Why measure HbA1c?
Why measure HbA1c?
HbA1c has gained acceptance as an accurate index of long-term blood glucose control. Longitudinal studies have shown that good metabolic control, reflected by stable HbA1c level can prevent or postpone micro- and macrovascular and other complications or slow down the progress of such complications in both Type 1 and Type 2 diabetics. The Diabetes Control and Complications Trial (DCCT), and the United Kingdom Prospective Diabetes Study (UKPDS), clearly demonstrated that there is a good correlation between glycemic control and the incidence of late complications.
In this study of 1,141 patients with Type 1 diabetes, with or without complications at baseline, the mean HbA1c values over the nine-year study period were 7.2% with intensive therapy and 9.1% in the conventional group. Even more important; late complications were rarer in the group with lower HbA1c treated intensively. The results showed that intensive treatment with lower and more stable HbA1c values delayed the onset or slowed the progression of clinically important retinopathy, including vision-threatening lesions, nephropathy and neuropathy by 35% to more than 70%. The study established HbAc1c as the gold standard of glycemic control, with levels £7% deemed appropriate for reducing the risk of vascular complications in diabetic patients. In another longitudinal study: the Barbados Eye Study, 324 diabetic patients at risk for developing diabetic retinopathy was followed-up for 9 years. Diabetic retinopathy risk increased with 30% for each increase of HbA1c of 1%.

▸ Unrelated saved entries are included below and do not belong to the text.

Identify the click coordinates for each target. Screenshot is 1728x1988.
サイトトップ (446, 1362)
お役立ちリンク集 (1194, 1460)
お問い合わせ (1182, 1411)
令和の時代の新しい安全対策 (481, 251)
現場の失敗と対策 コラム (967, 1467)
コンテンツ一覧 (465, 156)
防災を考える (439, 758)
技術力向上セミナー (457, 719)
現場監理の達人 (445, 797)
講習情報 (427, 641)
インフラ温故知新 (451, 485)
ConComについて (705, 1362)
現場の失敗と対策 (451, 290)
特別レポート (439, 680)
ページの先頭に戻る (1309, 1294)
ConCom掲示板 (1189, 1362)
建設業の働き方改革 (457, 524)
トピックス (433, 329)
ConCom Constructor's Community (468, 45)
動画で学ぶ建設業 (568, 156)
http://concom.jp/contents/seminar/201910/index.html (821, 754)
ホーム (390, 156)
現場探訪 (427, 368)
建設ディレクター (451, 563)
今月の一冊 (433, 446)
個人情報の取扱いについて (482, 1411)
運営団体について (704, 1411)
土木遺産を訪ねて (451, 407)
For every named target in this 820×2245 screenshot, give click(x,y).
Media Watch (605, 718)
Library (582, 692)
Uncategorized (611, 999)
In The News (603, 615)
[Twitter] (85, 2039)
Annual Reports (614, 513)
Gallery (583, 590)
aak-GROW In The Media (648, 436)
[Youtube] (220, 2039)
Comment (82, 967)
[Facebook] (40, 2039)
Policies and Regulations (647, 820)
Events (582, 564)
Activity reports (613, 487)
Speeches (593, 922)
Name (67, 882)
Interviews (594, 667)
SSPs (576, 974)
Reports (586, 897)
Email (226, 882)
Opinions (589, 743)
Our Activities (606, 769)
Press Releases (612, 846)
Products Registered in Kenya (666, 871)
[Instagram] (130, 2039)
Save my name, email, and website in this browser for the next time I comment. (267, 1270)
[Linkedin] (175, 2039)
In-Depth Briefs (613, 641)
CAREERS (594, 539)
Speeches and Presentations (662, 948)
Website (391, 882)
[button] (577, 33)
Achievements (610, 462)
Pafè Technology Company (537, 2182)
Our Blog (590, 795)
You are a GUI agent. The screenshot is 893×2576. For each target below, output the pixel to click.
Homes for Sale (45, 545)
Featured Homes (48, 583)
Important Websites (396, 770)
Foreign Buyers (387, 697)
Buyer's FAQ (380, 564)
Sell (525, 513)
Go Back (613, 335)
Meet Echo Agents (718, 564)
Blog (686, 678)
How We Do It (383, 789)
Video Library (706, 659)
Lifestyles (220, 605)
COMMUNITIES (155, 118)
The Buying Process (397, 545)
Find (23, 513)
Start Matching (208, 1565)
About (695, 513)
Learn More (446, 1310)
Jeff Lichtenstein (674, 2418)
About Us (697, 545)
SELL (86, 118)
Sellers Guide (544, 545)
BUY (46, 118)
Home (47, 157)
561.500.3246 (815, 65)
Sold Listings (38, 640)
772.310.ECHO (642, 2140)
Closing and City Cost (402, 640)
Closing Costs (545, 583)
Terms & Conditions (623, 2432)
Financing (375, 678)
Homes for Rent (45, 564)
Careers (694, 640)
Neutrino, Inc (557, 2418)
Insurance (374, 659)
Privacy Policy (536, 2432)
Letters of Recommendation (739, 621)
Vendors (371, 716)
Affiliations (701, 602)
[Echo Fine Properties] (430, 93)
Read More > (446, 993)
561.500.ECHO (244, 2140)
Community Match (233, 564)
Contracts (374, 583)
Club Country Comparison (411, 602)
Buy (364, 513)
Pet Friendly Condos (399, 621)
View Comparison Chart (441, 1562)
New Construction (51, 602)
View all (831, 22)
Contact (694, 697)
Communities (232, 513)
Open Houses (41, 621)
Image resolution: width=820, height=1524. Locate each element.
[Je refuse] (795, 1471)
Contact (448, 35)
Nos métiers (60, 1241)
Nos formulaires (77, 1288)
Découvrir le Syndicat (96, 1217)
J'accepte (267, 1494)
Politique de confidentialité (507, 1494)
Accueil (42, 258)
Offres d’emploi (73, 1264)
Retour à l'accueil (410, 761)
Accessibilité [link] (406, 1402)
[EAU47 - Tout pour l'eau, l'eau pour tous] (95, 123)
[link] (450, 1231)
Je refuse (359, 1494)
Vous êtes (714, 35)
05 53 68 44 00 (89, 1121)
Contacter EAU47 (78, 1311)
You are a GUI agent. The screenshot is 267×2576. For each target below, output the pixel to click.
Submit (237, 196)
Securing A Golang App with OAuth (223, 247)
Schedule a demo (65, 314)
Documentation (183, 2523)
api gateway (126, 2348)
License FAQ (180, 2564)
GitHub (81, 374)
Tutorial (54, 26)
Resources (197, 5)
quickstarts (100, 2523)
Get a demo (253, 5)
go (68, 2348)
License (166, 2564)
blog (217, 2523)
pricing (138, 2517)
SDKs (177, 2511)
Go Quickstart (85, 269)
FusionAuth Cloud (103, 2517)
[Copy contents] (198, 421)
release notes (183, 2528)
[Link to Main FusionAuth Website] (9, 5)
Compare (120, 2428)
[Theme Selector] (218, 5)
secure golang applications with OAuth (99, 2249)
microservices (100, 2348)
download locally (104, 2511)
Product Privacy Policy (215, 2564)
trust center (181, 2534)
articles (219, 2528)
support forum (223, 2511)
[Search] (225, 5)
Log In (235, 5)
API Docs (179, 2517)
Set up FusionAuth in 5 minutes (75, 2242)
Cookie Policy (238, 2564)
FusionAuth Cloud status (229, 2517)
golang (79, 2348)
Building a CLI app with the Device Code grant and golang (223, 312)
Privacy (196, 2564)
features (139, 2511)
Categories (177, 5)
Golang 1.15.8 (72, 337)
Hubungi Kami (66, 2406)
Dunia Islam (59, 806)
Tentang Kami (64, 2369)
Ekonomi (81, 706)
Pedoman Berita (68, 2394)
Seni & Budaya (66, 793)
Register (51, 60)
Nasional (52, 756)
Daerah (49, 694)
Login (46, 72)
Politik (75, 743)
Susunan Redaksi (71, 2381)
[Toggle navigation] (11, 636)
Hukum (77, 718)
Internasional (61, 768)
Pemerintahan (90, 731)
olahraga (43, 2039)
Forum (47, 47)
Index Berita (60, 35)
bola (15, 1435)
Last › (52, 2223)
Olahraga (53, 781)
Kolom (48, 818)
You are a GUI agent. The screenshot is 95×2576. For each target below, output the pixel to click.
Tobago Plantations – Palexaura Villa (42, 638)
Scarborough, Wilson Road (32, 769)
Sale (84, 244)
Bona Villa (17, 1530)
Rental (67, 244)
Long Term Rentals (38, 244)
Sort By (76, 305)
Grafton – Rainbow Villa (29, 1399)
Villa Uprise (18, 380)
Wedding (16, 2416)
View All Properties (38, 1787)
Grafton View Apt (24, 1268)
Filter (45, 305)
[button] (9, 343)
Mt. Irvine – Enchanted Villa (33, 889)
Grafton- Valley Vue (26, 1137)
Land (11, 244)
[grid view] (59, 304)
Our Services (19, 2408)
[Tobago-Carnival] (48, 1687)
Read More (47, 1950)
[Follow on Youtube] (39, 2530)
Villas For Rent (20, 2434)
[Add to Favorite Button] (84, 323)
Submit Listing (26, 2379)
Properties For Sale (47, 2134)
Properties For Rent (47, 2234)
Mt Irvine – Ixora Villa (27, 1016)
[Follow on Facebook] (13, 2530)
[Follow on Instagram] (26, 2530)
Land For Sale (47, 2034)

In the UKPDS, a study of over 4,000 patients with newly diagnosed Type 2 diabetes, treated with different regimens, a 1% reduction of HbA1c was associated with a 35% reduction in macrovascular endpoints, an 18% reduction in myocardial infarction, and a 17% reduction in all-cause mortality. Also in this study there was a correlation between HbA1c values obtained and the rate of complications. Over the 10-year study period, the average HbA1c was 7.0% in the intensively treated group compared with 7.9% in the conventional group. The benefit of intensive treatment appeared to be independent of type of treatment. The EURODIAB study conducted in 31 European centres, that followed HbA1c in 3,250 patients with Type 1 diabetes, found that HbA1c was a predictor for the development of retinopathy and neuropathy, and also for worsening of albuminuria.
It was recently reported from the Atherosclerosis Risk in Communities Study that raised HbA1c could be an independent risk factor for stroke with similar relative risk as for coronary heart disease, and not only in diabetics, but also in adults without diabetes. The study included 10,886 participants without diabetes and 1,635 with diabetes that were followed up for 8-10 years. It is also interesting that a significant joint effect of HbA1c and another risk factor for vascular disease, C-reactive protein (CRP) were found on the atherosclerotic progression in both diabetic as well as non-diabetic subjects in a population-based German study of 3,534 persons followed for 2 years.
Most of the cost of diabetes - in suffering, in lost years of working capacity, and in health care - comes from its complications.
Efficient glucose control and monitoring using HbA1c can thus reduce diabetes complications efficiently.
Interpretation of HbA1c
Although the glycohemoglobin value reflects the average blood glucose levels over the previous 2-3 months, it is not possible to logistically determine the precise mathematical relationship between a particular glycohemoglobin level and mean plasma glucose. Several studies have shown that the closer the glycohemoglobin level is to normal range, the lower is the mean plasma glucose value. Ideally, an important diabetes care goal would be to maintain glycohemoglobin levels in the non-diabetic range. It must be determined, however, if such a goal is realistic.
The outcome of the Diabetes Control and Complications Trial (DCCT study) has been and is important concerning treatment of Type 1 diabetes mellitus. The goal for the participants receiving intensive therapy was HbA1c levels <6.05%. 44% of the patients receiving intensive therapy achieved the goal of glycated hemoglobin value of 6.05% or less at least once during the study. Less than 5% maintained an average value in this range.
The recommendation from the DCCT study is that most patients with Type 1 diabetes should be treated with closely monitored intensive regimens, with the goal of maintaining the glycemic status as close to the normal range as safely possible. Because of the risk of hypoglycemia, intensive therapy should be implemented with caution.